Termination of your rights under this section does not terminate the licenses of parties who have received copies or rights from you under this License. If your rights have been terminated and not permanently reinstated, receipt of a copy of some or all of the same material does not give you any rights to use it.
10. FUTURE REVISIONS OF THIS LICENSE
The Free Software Foundation may publish new, revised versions of the GNU Free Documentation License from time to time. Such new versions will be similar in spirit to the present version, but may differ in detail to address new problems or concerns. See http://www.gnu.org/copyleft/.
Each version of the License is given a distinguishing version number. If the Document specifies that a particular numbered version of this License "or any later version" applies to it, you have the option of following the terms and conditions either of that specified version or of any later version that has been published (not as a draft) by the Free Software Foundation. If the Document does not specify a version number of this License, you may choose any version ever published (not as a draft) by the Free Software Foundation. If the Document specifies that a proxy can decide which future versions of this License can be used, that proxy's public statement of acceptance of a version permanently authorizes you to choose that version for the Document.

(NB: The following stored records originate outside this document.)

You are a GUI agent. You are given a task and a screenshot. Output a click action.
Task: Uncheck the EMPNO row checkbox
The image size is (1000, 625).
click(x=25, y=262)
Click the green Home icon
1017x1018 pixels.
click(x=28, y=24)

"Massive Multiauthor Collaboration Site" (or "MMC Site") means any World Wide Web server that publishes copyrightable works and also provides prominent facilities for anybody to edit those works. A public wiki that anybody can edit is an example of such a server. A "Massive Multiauthor Collaboration" (or "MMC") contained in the site means any set of copyrightable works thus published on the MMC site.
"CC-BY-SA" means the Creative Commons Attribution-Share Alike 3.0 license published by Creative Commons Corporation, a not-for-profit corporation with a principal place of business in San Francisco, California, as well as future copyleft versions of that license published by that same organization.
"Incorporate" means to publish or republish a Document, in whole or in part, as part of another Document.
An MMC is "eligible for relicensing" if it is licensed under this License, and if all works that were first published under this License somewhere other than this MMC, and subsequently incorporated in whole or in part into the MMC, (1) had no cover texts or invariant sections, and (2) were thus incorporated prior to November 1, 2008.
The operator of an MMC Site may republish an MMC contained in the site under CC-BY-SA on the same site at any time before August 1, 2009, provided the MMC is eligible for relicensing.
How to use this License for your documents
To use this License in a document you have written, include a copy of the License in the document and put the following copyright and license notices just after the title page:
- Copyright (c) YEAR YOUR NAME.
- Permission is granted to copy, distribute and/or modify this document
- under the terms of the GNU Free Documentation License, Version 1.3
- or any later version published by the Free Software Foundation;
- with no Invariant Sections, no Front-Cover Texts, and no Back-Cover Texts.
- A copy of the license is included in the section entitled "GNU
- Free Documentation License".
If you have Invariant Sections, Front-Cover Texts and Back-Cover Texts, replace the "with...Texts." line with this:
- with the Invariant Sections being LIST THEIR TITLES, with the
- Front-Cover Texts being LIST, and with the Back-Cover Texts being LIST.
If you have Invariant Sections without Cover Texts, or some other combination of the three, merge those two alternatives to suit the situation.
If your document contains nontrivial examples of program code, we recommend releasing these examples in parallel under your choice of free software license, such as the GNU General Public License, to permit their use in free software.